### Task details
Reproduce word for word the lines of the records from the line containing "The image size is (501, 363)." to the line containing "pyautogui.click(x=816, y=438)", including both of those lines.

+===+

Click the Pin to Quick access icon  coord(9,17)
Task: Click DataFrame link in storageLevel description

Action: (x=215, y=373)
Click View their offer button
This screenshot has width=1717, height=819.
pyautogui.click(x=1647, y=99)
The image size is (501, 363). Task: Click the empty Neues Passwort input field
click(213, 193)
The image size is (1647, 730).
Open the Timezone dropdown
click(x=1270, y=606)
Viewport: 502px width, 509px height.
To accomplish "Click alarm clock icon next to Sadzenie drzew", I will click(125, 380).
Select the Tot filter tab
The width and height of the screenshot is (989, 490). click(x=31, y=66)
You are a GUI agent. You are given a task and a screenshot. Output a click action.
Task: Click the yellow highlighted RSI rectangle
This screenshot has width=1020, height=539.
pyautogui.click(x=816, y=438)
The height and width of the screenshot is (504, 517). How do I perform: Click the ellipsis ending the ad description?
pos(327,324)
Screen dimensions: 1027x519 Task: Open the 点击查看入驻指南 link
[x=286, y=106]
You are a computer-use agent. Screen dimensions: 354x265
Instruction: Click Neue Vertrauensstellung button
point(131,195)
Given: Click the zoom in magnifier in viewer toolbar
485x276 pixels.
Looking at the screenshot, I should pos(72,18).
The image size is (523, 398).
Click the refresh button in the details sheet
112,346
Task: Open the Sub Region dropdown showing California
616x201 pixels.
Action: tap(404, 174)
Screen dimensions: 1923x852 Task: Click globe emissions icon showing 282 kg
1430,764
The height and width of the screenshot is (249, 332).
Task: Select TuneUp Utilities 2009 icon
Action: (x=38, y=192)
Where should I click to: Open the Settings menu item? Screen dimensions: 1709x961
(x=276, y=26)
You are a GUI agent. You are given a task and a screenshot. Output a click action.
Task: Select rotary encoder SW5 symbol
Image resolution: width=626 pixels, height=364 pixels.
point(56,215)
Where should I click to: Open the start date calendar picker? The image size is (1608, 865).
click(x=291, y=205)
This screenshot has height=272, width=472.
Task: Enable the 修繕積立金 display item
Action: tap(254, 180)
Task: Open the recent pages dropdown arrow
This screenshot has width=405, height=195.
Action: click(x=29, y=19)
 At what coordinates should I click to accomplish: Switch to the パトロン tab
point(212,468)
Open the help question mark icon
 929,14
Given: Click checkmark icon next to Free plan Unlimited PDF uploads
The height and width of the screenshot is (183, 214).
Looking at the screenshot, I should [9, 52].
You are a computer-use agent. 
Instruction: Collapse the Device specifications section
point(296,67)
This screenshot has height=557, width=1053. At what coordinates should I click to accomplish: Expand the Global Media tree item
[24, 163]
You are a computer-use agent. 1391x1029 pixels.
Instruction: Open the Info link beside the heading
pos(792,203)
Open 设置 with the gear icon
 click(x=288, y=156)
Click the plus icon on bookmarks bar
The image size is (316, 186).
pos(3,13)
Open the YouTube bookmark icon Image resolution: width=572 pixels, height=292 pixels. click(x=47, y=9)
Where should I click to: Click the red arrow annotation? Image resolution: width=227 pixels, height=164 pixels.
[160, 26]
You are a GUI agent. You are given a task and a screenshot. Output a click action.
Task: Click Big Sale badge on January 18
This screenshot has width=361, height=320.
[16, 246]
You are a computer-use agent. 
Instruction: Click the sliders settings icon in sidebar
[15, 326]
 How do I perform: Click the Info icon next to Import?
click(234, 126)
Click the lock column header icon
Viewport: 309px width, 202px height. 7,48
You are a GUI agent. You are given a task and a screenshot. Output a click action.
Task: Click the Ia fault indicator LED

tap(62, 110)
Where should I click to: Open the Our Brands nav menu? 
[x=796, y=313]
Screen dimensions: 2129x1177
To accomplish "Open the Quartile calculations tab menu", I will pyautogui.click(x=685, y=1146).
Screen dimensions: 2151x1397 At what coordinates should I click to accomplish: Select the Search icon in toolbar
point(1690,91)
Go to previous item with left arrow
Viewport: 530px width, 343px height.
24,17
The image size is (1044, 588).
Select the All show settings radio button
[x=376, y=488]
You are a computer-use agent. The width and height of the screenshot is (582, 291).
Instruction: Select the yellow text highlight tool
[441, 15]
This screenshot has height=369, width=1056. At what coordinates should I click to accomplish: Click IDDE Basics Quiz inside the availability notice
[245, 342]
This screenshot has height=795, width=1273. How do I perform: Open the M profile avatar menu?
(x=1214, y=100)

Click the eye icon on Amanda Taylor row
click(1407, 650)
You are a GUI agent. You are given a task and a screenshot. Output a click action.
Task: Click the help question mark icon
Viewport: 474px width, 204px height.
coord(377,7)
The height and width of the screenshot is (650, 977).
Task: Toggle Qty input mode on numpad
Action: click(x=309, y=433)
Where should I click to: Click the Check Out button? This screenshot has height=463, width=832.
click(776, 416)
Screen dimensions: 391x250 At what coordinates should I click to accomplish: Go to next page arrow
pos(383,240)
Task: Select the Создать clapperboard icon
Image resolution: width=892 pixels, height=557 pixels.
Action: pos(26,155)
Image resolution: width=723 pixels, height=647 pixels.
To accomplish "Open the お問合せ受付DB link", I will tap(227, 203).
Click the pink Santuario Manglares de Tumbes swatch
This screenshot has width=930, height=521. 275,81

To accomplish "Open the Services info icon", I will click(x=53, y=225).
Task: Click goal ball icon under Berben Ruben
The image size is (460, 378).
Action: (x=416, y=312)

+===+

### Response to this exercise
The image size is (501, 363). Task: Click the empty Neues Passwort input field
click(213, 193)
The image size is (1647, 730).
Open the Timezone dropdown
click(x=1270, y=606)
Viewport: 502px width, 509px height.
To accomplish "Click alarm clock icon next to Sadzenie drzew", I will click(125, 380).
Select the Tot filter tab
The width and height of the screenshot is (989, 490). click(x=31, y=66)
You are a GUI agent. You are given a task and a screenshot. Output a click action.
Task: Click the yellow highlighted RSI rectangle
This screenshot has width=1020, height=539.
pyautogui.click(x=816, y=438)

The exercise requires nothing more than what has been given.